Una tragica morte nei giorni scorsi ha posto fine alla vita di una giovane madre, Antonietta Giampaolo, che lascia due bimbi piccoli. E nel pomeriggio di oggi, in una Caravaggio sotto choc, si sono celebrati i funerali.
Una città ammutolita dà l’estremo saluto ad Antonietta
In un silenzio quasi surreale in mezzo a una piazza, la folla degli amici e dei parenti di Antonietta Giampaolo ha atteso l’arrivo del feretro, impietrita. Poi le porte della Parrocchiale si sono spalancate e il mesto corteo ha fatto il suo ingresso in chiesa. Occhi bassi, lacrime, sguardi smarriti, increduli. Eppure la bara chiara, coperta di fiori meravigliosi, era lì a testimoniare che era tutto atrocemente vero. A officiare il rito funebre è stato il parroco, monsignor Giansante Fusar Imperatore, che ha cercato parole di consolazione per i familiari, distrutti dal dolore, che più volte hanno ceduto allo sconforto.
“Di fronte a tragedie come questa non abbiamo parole”
Parole di ristoro per l’anima erano difficili, forse impossibili da trovare.
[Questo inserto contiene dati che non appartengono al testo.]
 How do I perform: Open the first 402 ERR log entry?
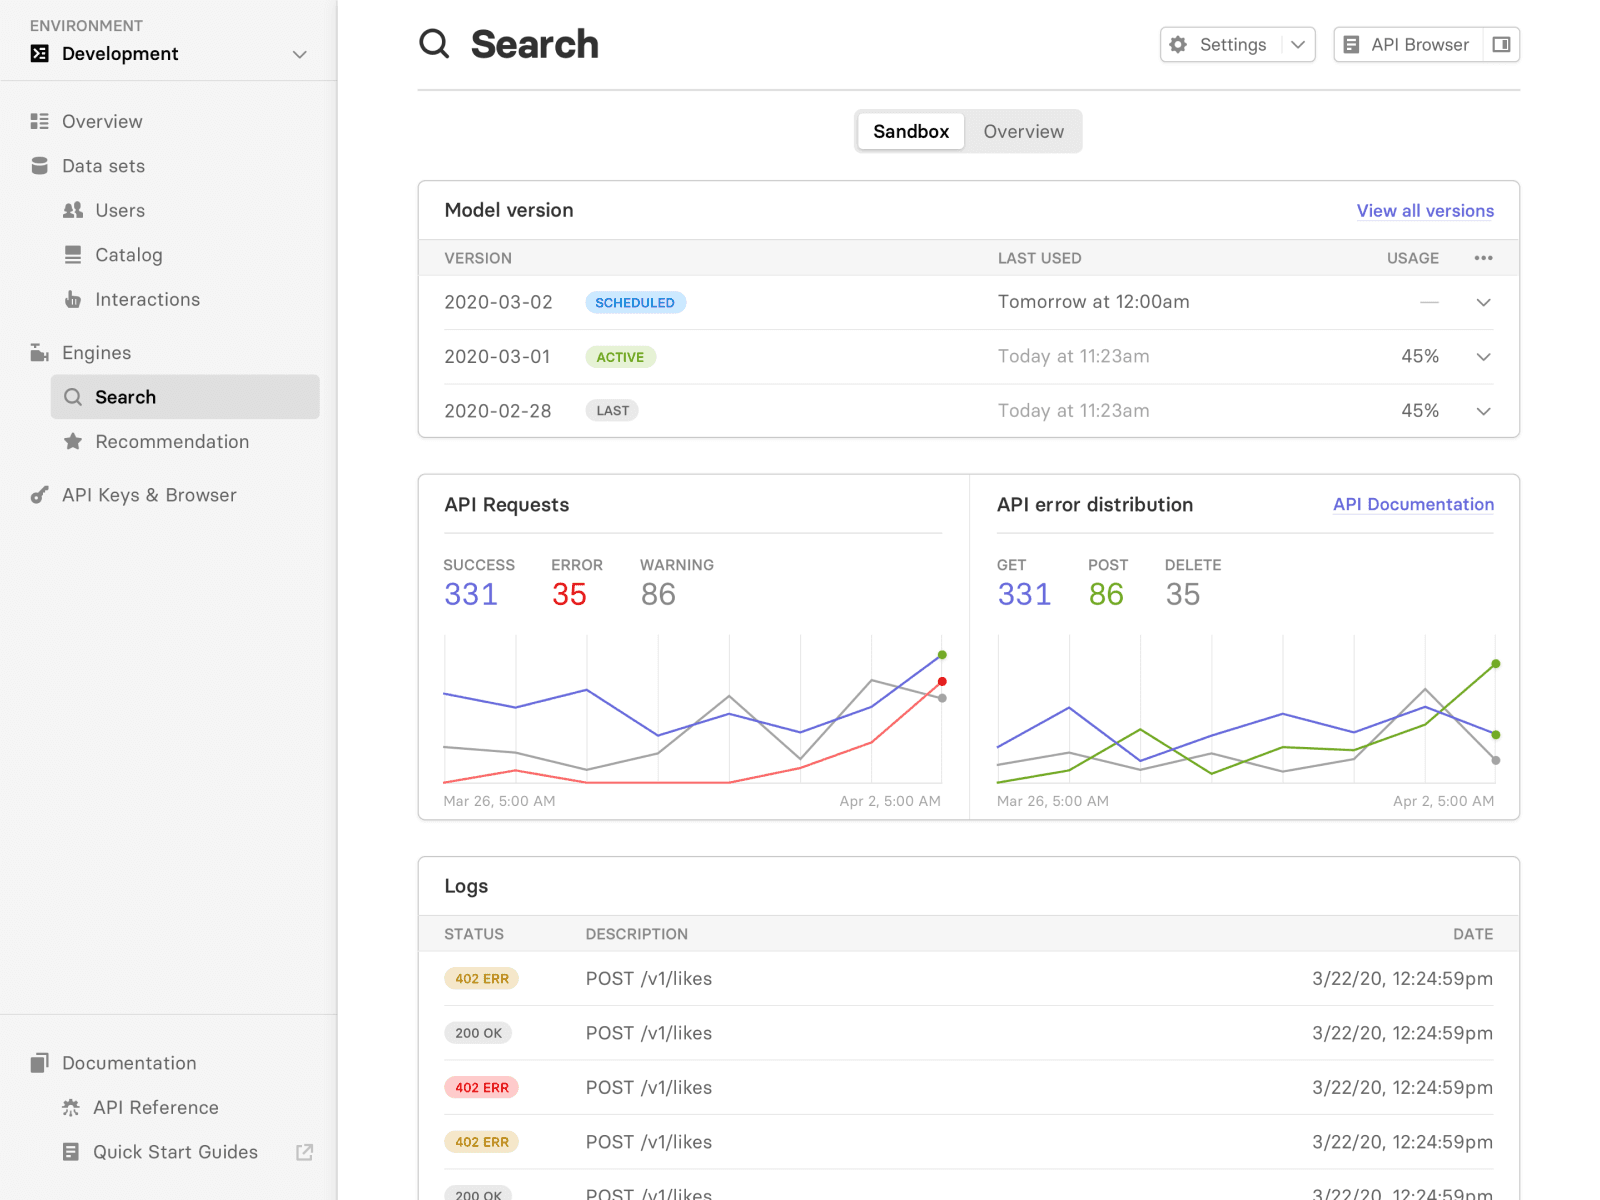pos(481,978)
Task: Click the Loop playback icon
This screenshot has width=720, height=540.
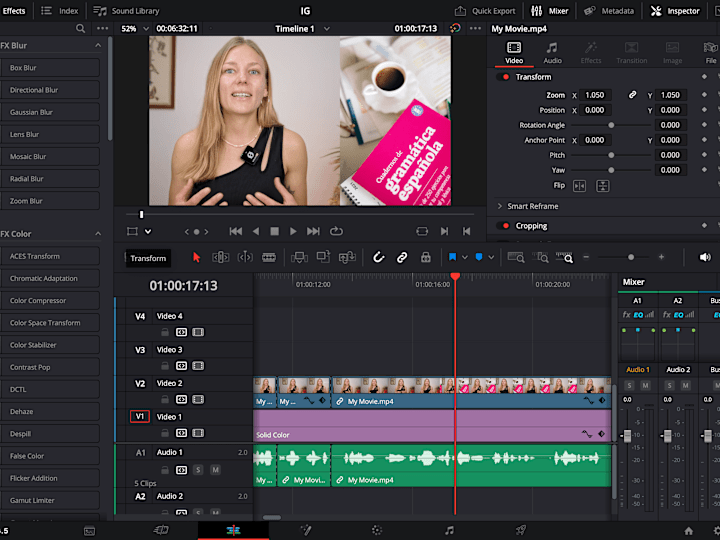Action: click(336, 231)
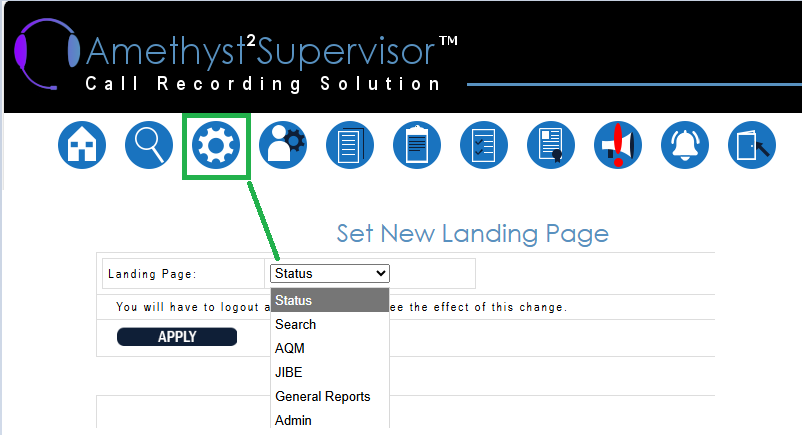Image resolution: width=802 pixels, height=435 pixels.
Task: Open the checklist icon
Action: pyautogui.click(x=484, y=146)
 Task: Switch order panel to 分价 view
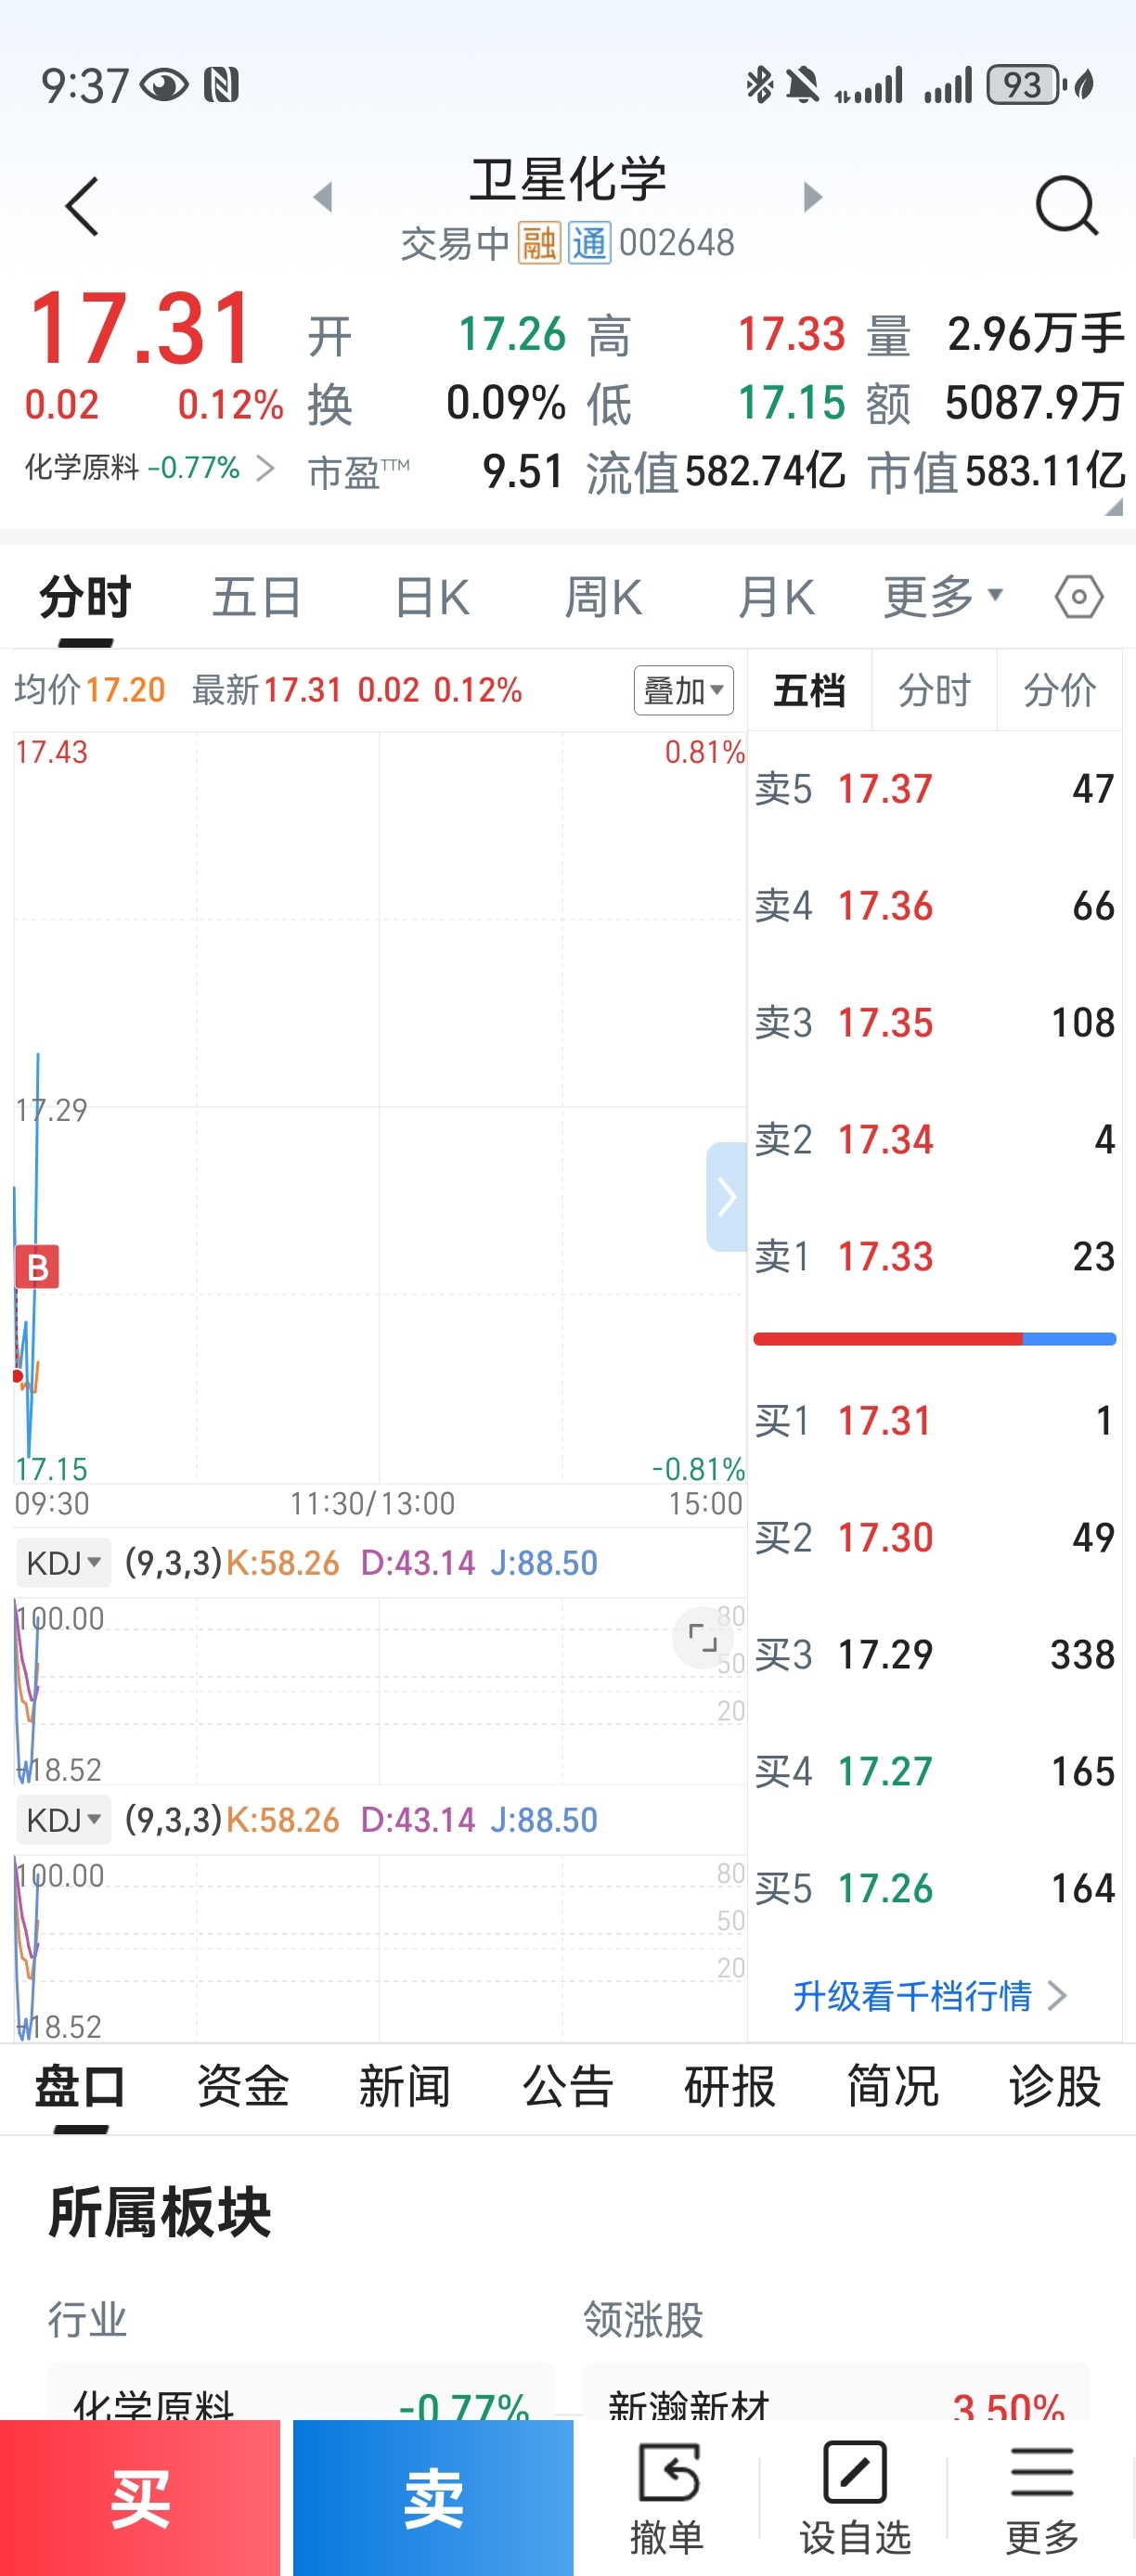(x=1059, y=690)
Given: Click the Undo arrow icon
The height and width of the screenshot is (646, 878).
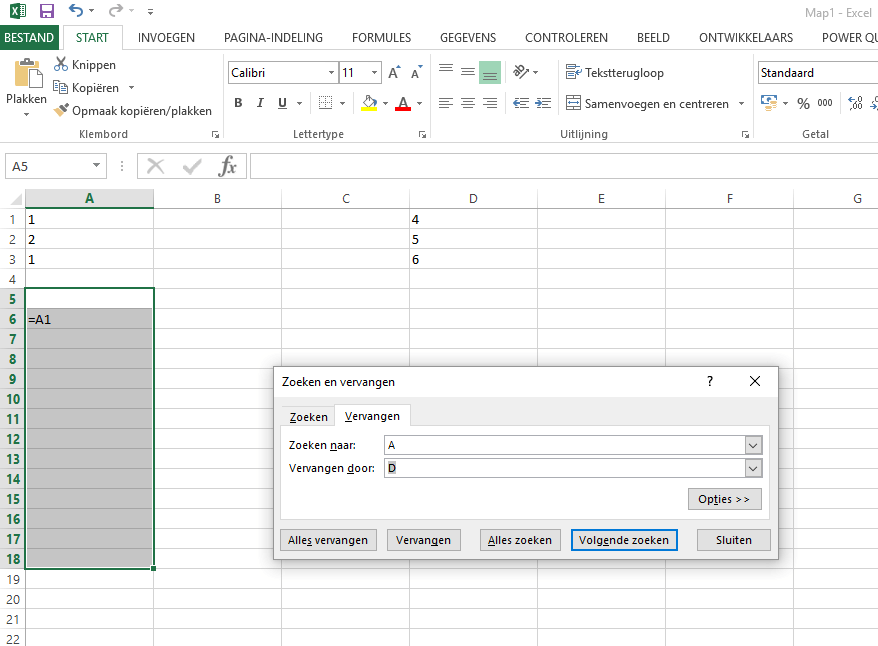Looking at the screenshot, I should tap(77, 11).
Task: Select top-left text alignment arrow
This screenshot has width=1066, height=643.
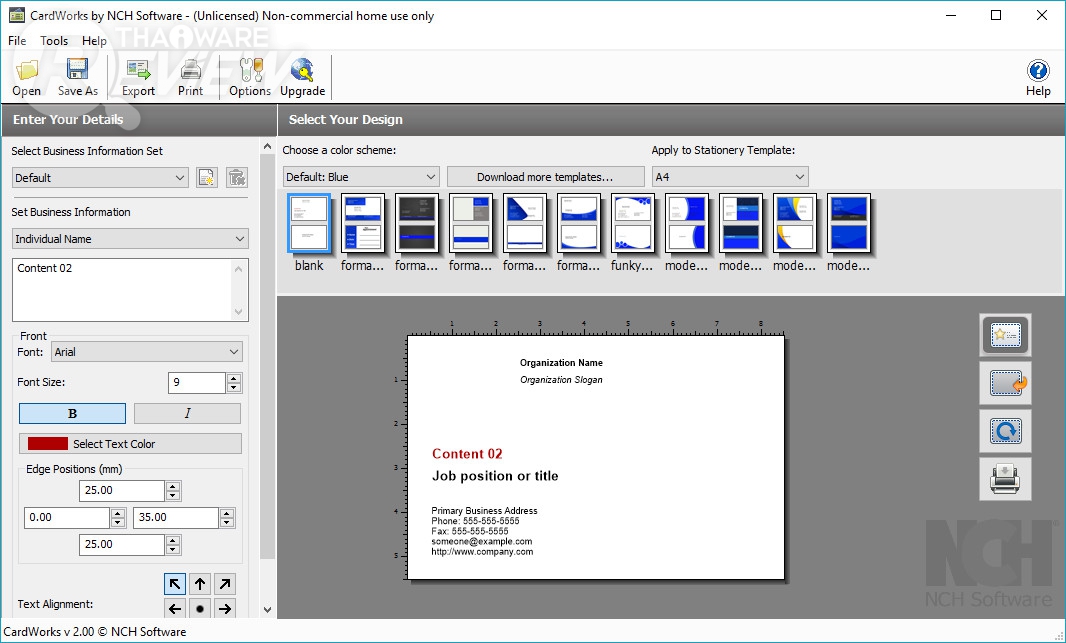Action: point(175,584)
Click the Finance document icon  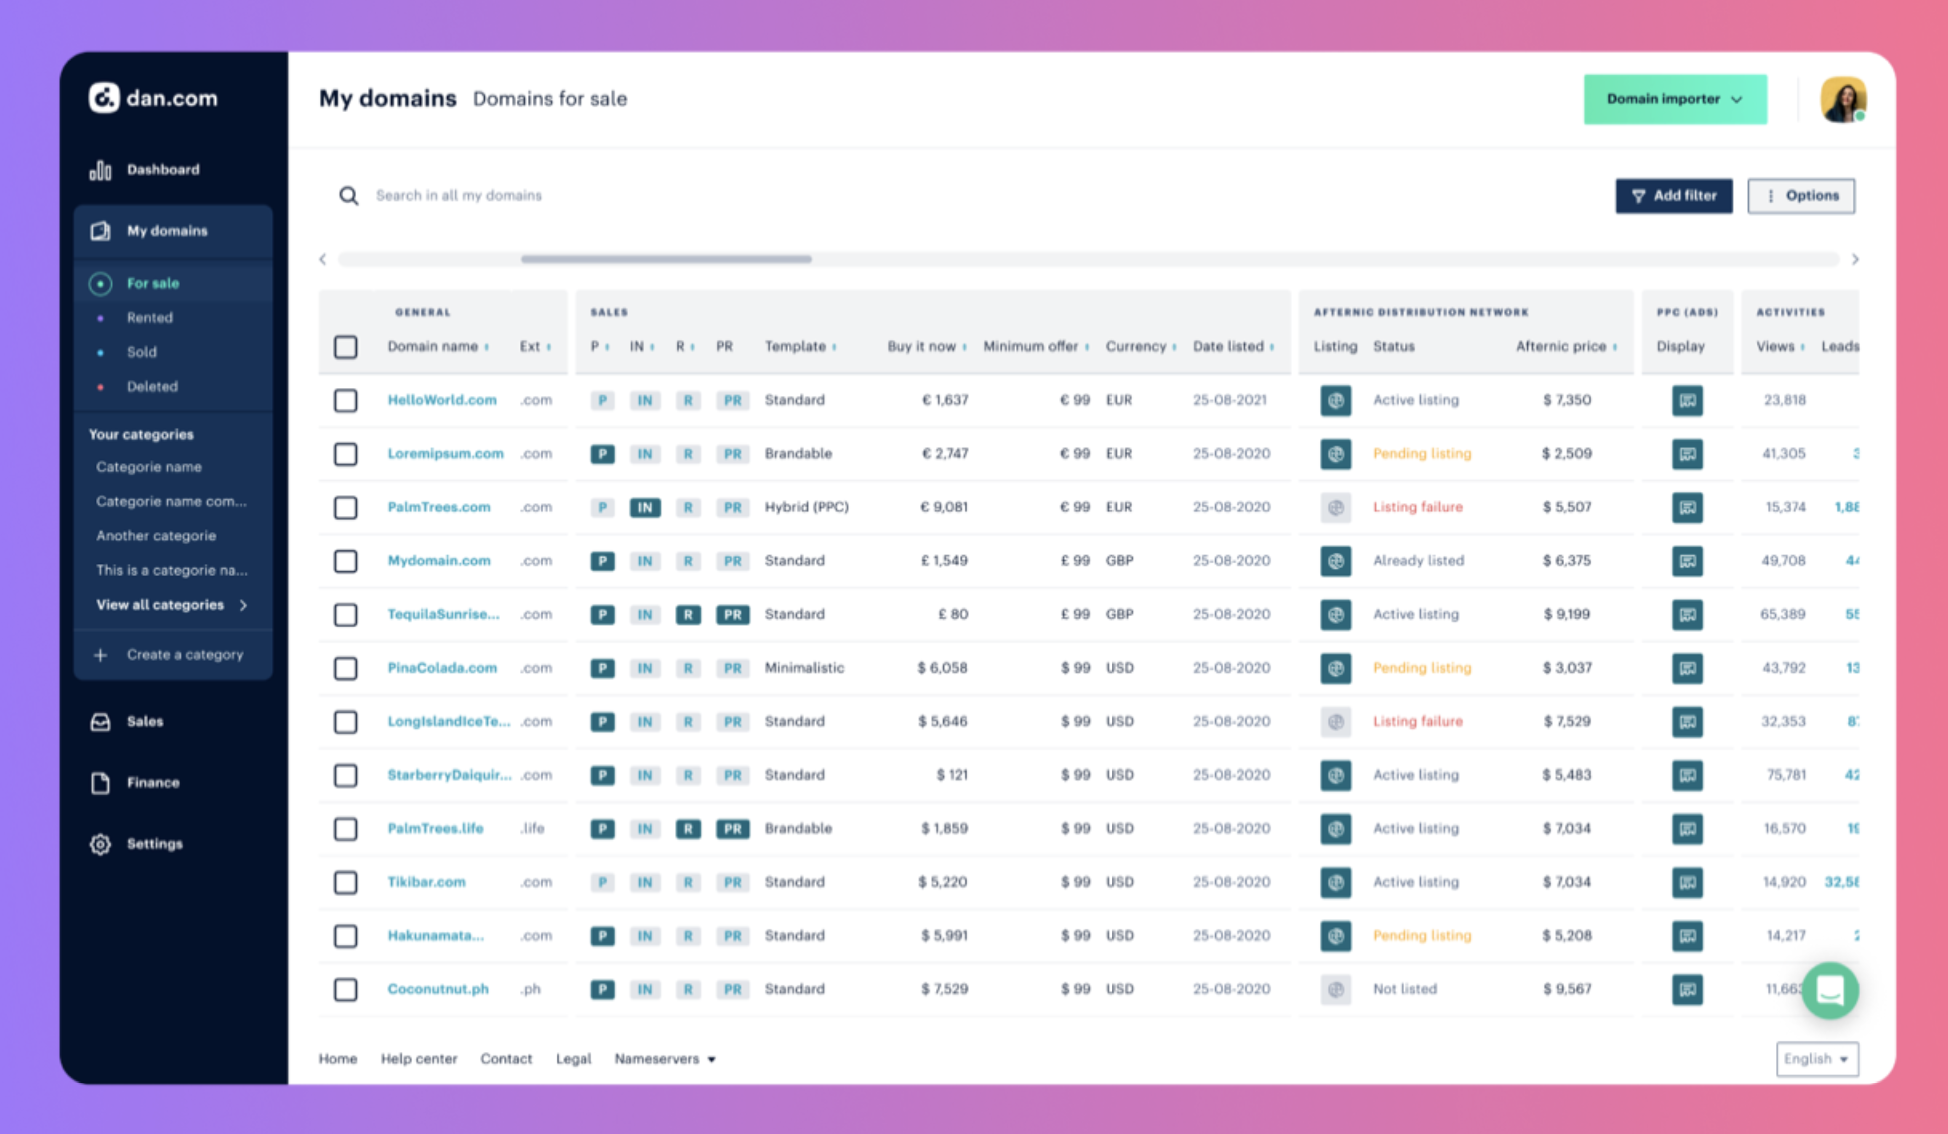click(100, 783)
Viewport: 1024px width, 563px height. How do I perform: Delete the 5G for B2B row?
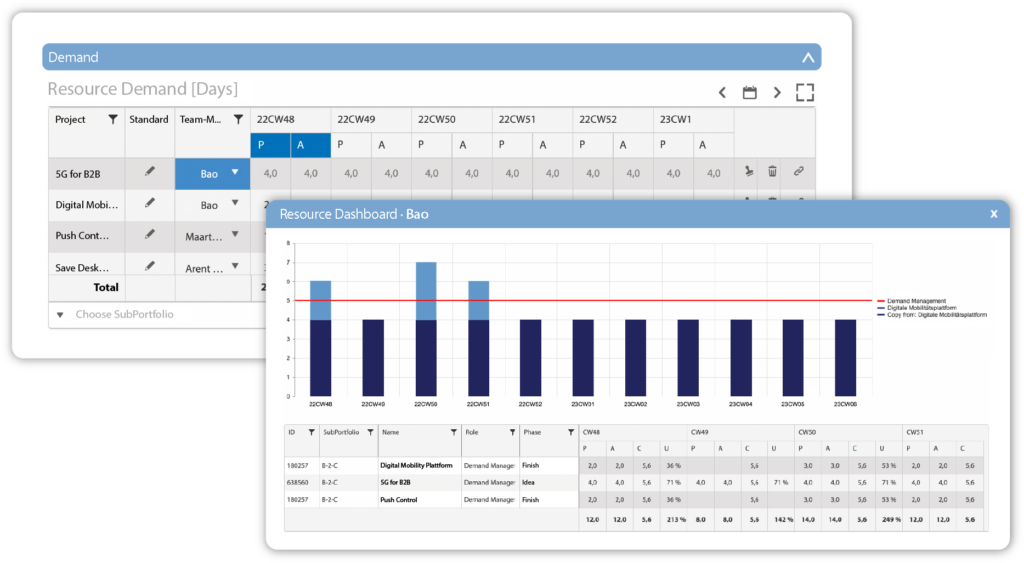point(772,172)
Troppo grande e inaccettabile la tragedia, troppo lancinante il dolore per un padre affranto, che è stato accompagnato in un luogo della chiesa più appartato; per una madre inconsolabile; per i fratelli incapaci di staccare lo sguardo dalla bara. Ma il sacerdote ha indicato la prospettiva cristiana.
“Quando la morte viene a visitare la nostra comunità, e viene a prendere persone così giovani, si crea una strana atmosfera di silenzio – ha detto – quasi inavvertitamente noi parliamo sottovoce, perché di fronte a una tragedia come questa non abbiamo parole. A malapena riusciamo a comprendere la sofferenza delle persone che più da vicino ne sono state sconvolte, perché se è vero che possiamo percepirla, non possiamo invece neanche immaginare quando la morte tocca una persona amata e porta via un figlio. La morte non ha senso. Possiamo accettarla un po’ più serenamente quando arriva a chiudere lunghi anni di una vita appesantita dalla malattia, dalla vecchiaia, ma resta sempre senza senso. Per questo veniamo qui, davanti al Signore, anche se fatichiamo a credere alla sua parola: la morte è stata vinta dalla resurrezione di Cristo, non è l’ultima parola”.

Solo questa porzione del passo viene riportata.